Pada hari Rabu, 29 September itu, beranda Tobucil konon lebih sesak daripada biasanya. Memang iya, itu adalah jadwal Madrasah Falsafah, sehingga tak aneh jika penuh. Tapi ini sedikit berbeda, karena mulainya jam tiga, alih-alih jam lima seperti biasanya. Ternyata, ada semacam diskusi, presentasi dan bedah buku. Buku yang dibedah sebelumnya belum jadi, masih dalam proses penerbitan. Tapi yang menarik, acara tersebut disyuting oleh Metro TV sebagai bagian dari acara Kick Andy yang cukup terkenal. Walhasil memang jadinya amat ramai Tobucil sore itu.

Buku yang dibahas adalah Salju & Nyanyian bunga Mei: Terjemahan atas Sajak-Sajak Mao Zedong. Ini menarik bagi saya pribadi, karena jujur saya tidak tahu diktator proletariat macam Mao yang terkenal dengan karakternya yang keras, mampu menulis sajak sedemikian banyaknya, dan amboi indahnya.
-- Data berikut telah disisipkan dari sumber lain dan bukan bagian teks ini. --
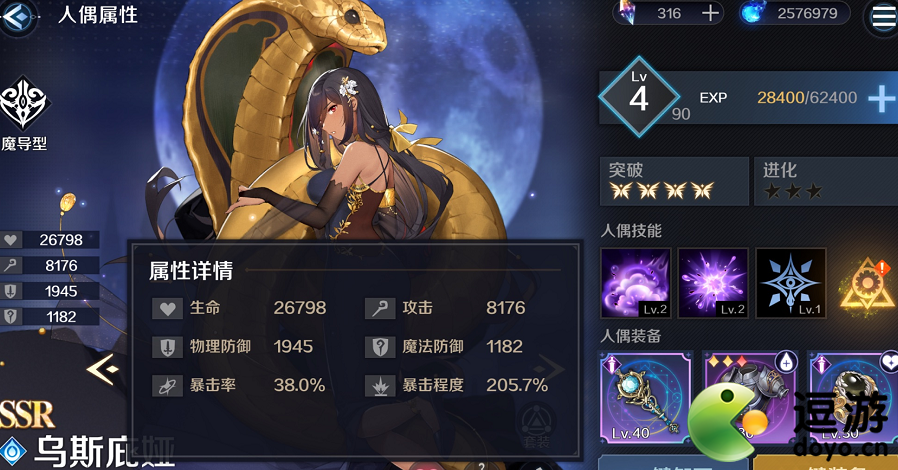
Task: Open the purple burst skill Lv.2
Action: coord(713,283)
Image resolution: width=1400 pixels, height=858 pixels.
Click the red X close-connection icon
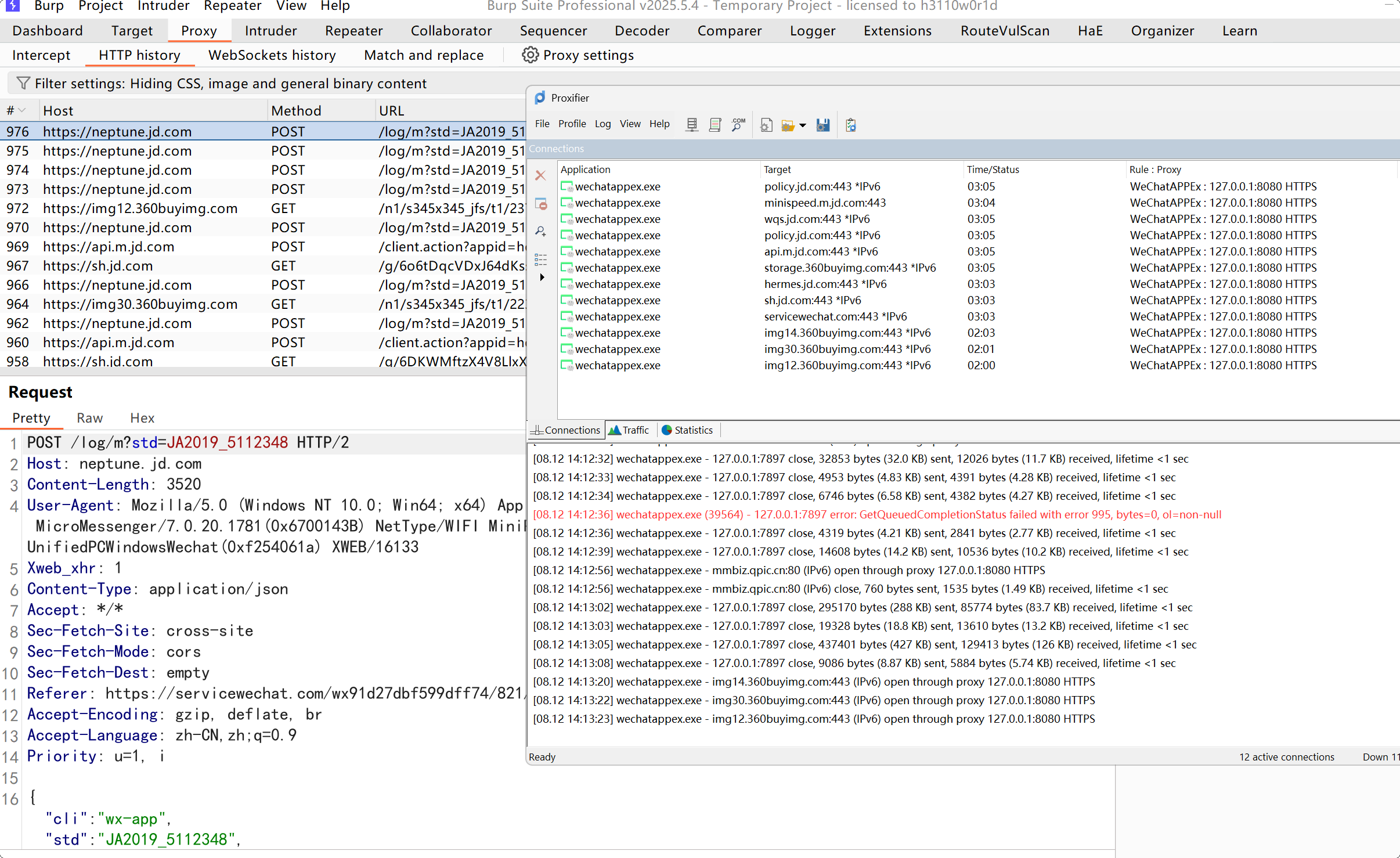click(x=540, y=175)
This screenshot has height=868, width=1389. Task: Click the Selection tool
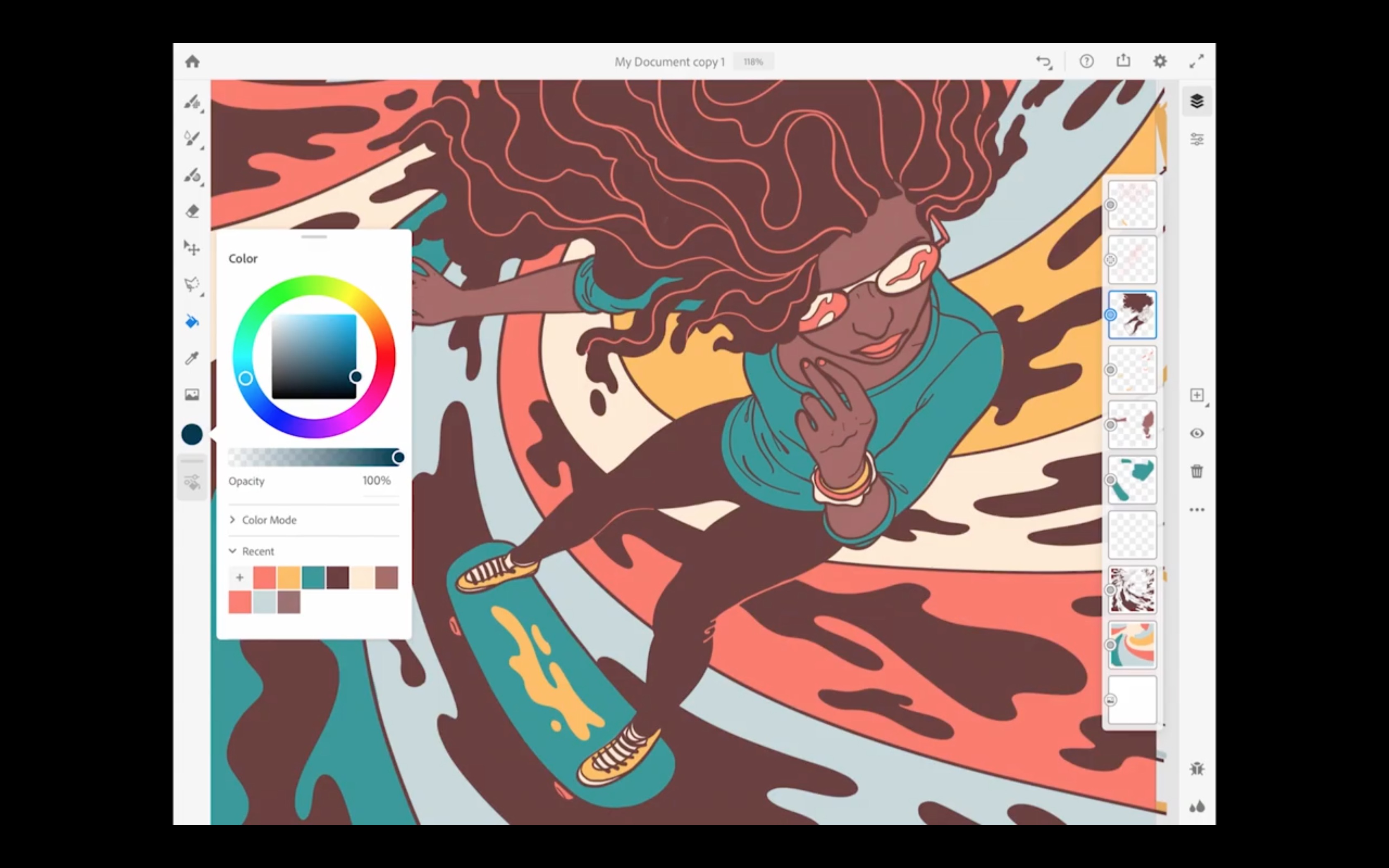[193, 284]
Yang hadir menjadi pembicara adalah Soeria Disastra, yang mana penerjemahnya sendiri. Lalu Hawe Setiawan sebagai editor, serta Hikmat Gumelar, yang lebih memberikan penjelasan tentang hubungan Tionghoa-Indonesia.


Talkshow dibuka dengan curhat Hawe Setiawan tentang kendala penerjemahan. Katanya, mengedit buku tersebut adalah tantangan yang cukup berat. Karena pertama, bahasa sesungguhnya tak bisa persis dialihbahasakan. Dalam artian, ada ungkapan yang mana hanya terdapat dalam satu kosa kata suatu bahasa, dan tidak terdapat dalam bahasa lainnya. Ini menyulitkan, terutama kenyataan bahwa Kang Hawe tak mampu berbahasa Mandarin. Maka itu Kang Hawe menilai penerjemah mesti sangat paham tentang konteks yang dibicarakan oleh sang penutur atau penulis, tidak hanya mengalihbahasakan secara tekstual.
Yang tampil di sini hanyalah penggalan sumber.